Monza, accusato di spaccio di droga dopo il furto nel box: caso archiviato dopo un anno

Un anno d’inferno e poi l’archiviazione del caso. È l’odissea vissuta da un ingegnere di Monza finito a processo con l’accusa di spaccio di droga dopo il ritrovamento di 350 grammi di cocaina nel box che aveva affittato e che era stato visitato dai ladri.
Il tribunale di Monza
Il tribunale di Monza

Durante un sopralluogo di furto, un anno fa, le forze dell’ordine avevano scovato della droga all’interno del box che aveva affittato per ammucchiare del fertilizzante e, per questa faccenda, un ingegnere monzese era finito nei guai. Ma nei giorni scorsi il Gip di Monza, Federica Centonze, ne ha archiviato la posizione, accogliendo la richiesta della Procura.

Per mesi l’indagato, difeso dall’avvocato Francesco Mongiu del Foro di Monza, se l’è vista davvero brutta, vista l’accusa di detenzione ai fini dello spaccio di sostanze stupefacenti. Un’accusa della quale l’uomo, tuttavia, era totalmente estraneo.

I fatti risalgono al 20 dicembre del 2016. A Cologno Monzese l’ingegnere di Monza aveva affittato un box che fu visitato dai ladri insieme ad altri garage dello stesso complesso. Diversi giorni dopo, l’11 gennaio, il proprietario dei box chiese l’intervento dei carabinieri che durante il sopralluogo individuarono 350 grammi di cocaina nascosta all’interno del box affittato dall’ingegnere.
L’indagato è stato scagionato proprio perchè in quel lungo lasso di tempo chiunque avrebbe potuto mettere la droga nel box. Peraltro l’indagato non era presente né quando era stato scoperto il furto, per il quale era stato informato telefonicamente e neppure l’11 gennaio durante il sopralluogo dei carabinieri.

Gli investigatori dopo aver raccolto la versione dei fatti da parte dell’ingegnere indagato hanno avviato una minuziosa attività di indagine anche attraverso intercettazioni telefoniche, ma dai telefoni non emersero riscontri di alcun tipo. Neppure le perquisizioni effettuate nella sua abitazione di Monza e nel suo ristorante a Milano avevano portato a piste significative.
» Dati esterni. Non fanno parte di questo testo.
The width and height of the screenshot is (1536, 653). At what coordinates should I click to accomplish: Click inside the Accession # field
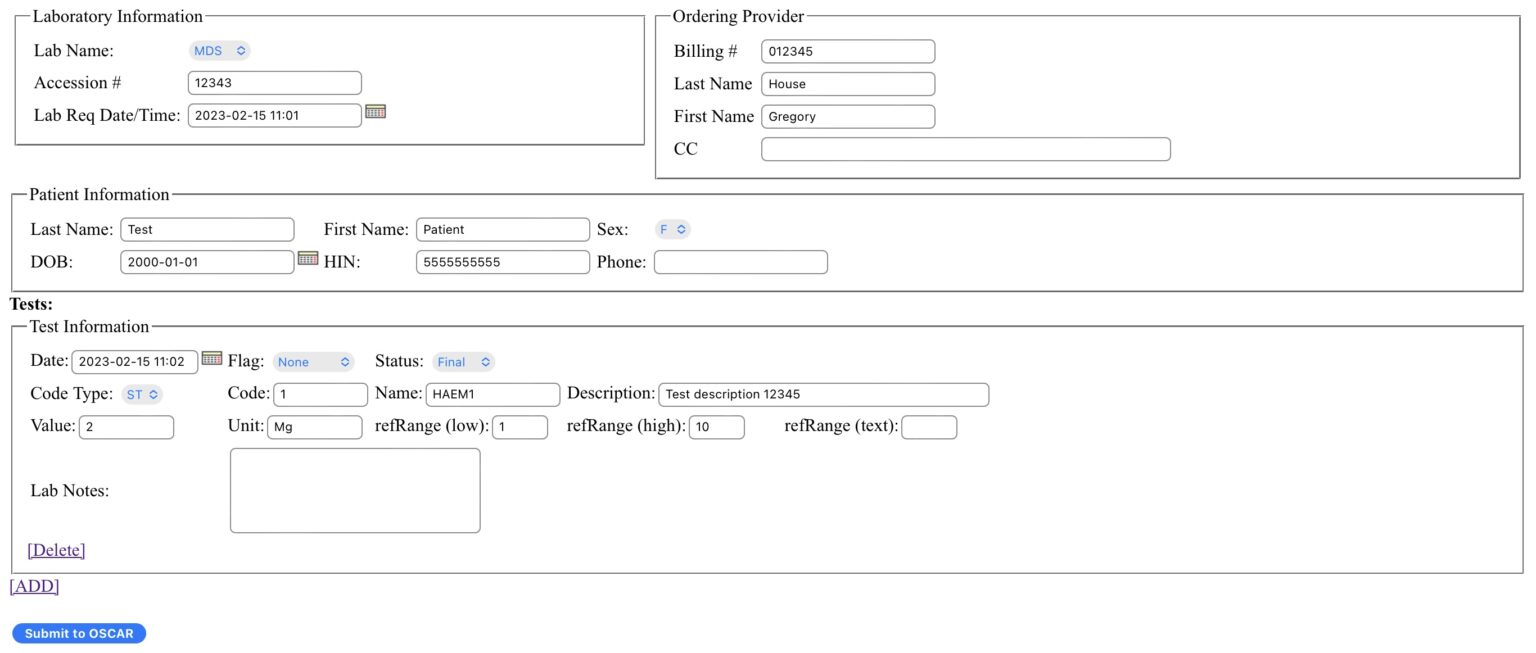click(x=275, y=82)
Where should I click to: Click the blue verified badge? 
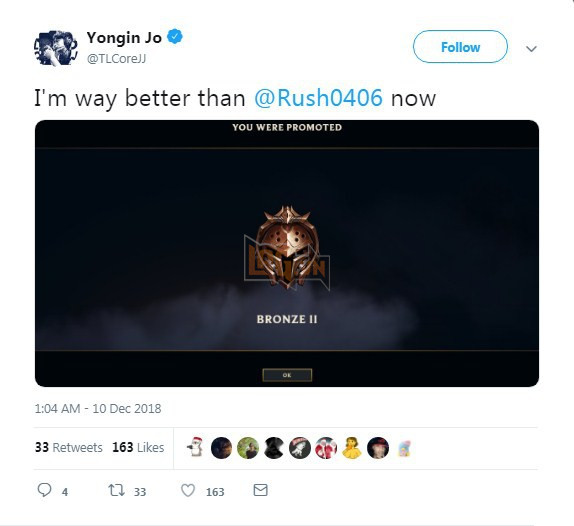click(175, 37)
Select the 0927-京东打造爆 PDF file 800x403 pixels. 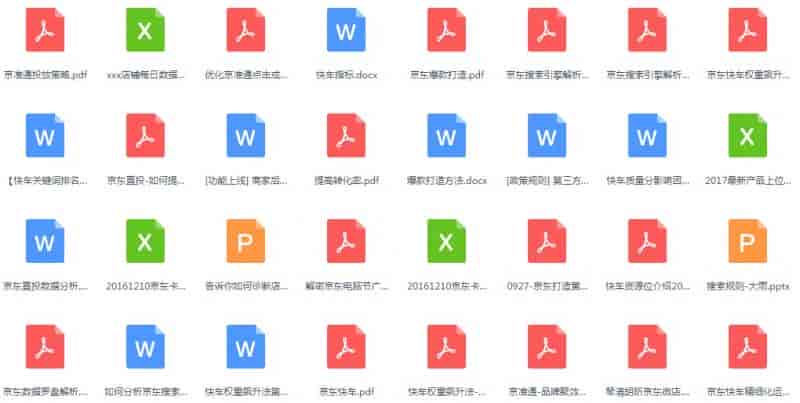tap(547, 241)
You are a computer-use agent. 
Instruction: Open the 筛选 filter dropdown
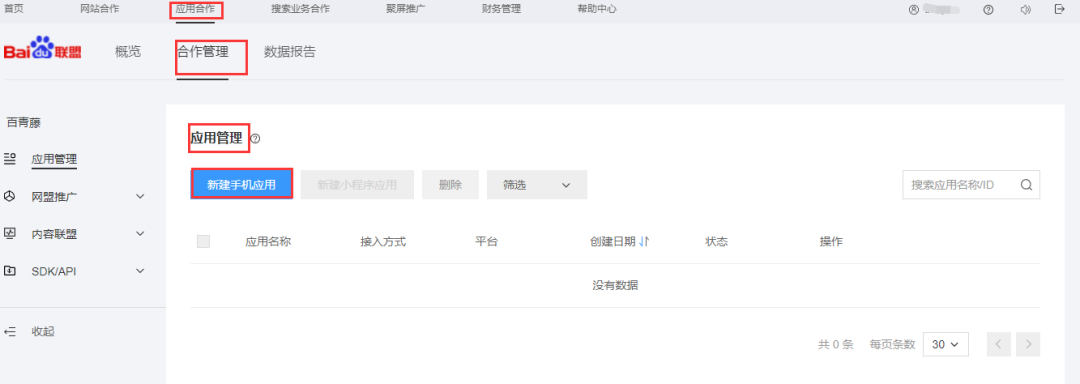537,184
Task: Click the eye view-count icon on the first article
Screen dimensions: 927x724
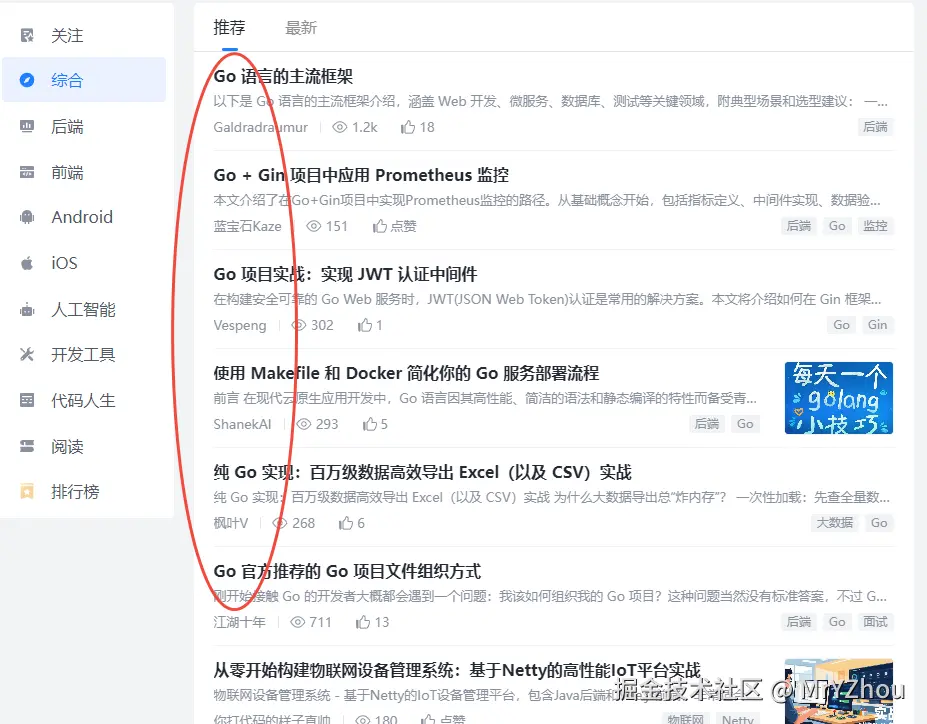Action: [339, 128]
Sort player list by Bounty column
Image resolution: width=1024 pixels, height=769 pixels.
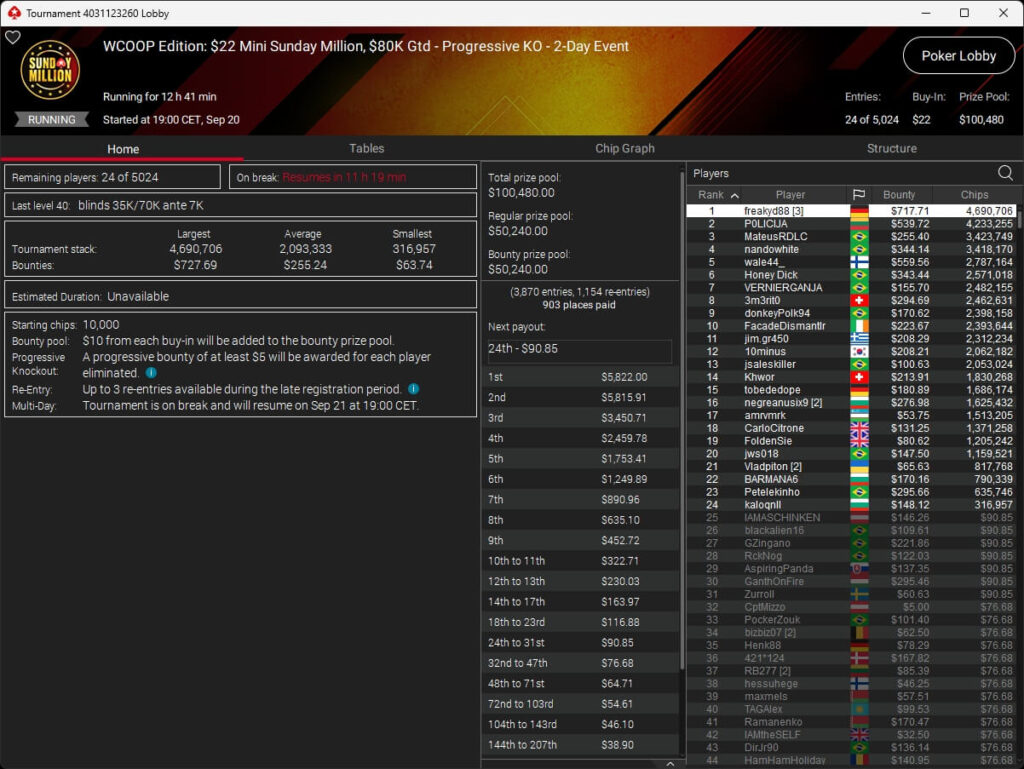pyautogui.click(x=899, y=195)
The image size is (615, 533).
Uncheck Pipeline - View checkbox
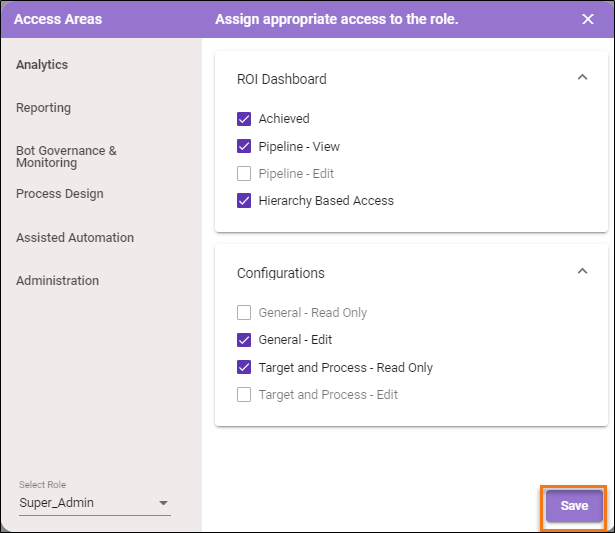(244, 146)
Durante l’interrogatorio aveva spiegato che il box veniva utilizzato non solo come parcheggio auto, ma anche come deposito di fertilizzante della cui commercializzazione si occupava in Italia in qualità di rappresentante per conto di una società. Su istanza del difensore Mongiu, era stato sentito anche il proprietario dei box che aveva confermato di aver saputo dei furti da uno degli inquilini. Dal momento in cui la saracinesca era stata scardinata fino al momento del sopralluogo dei carabinieri il box era stato accessibile a un numero indefinibile di persone. Motivo per cui non c’era alcuna prova del fatto che la droga fosse nella disponibilità di chi aveva affittato il garage.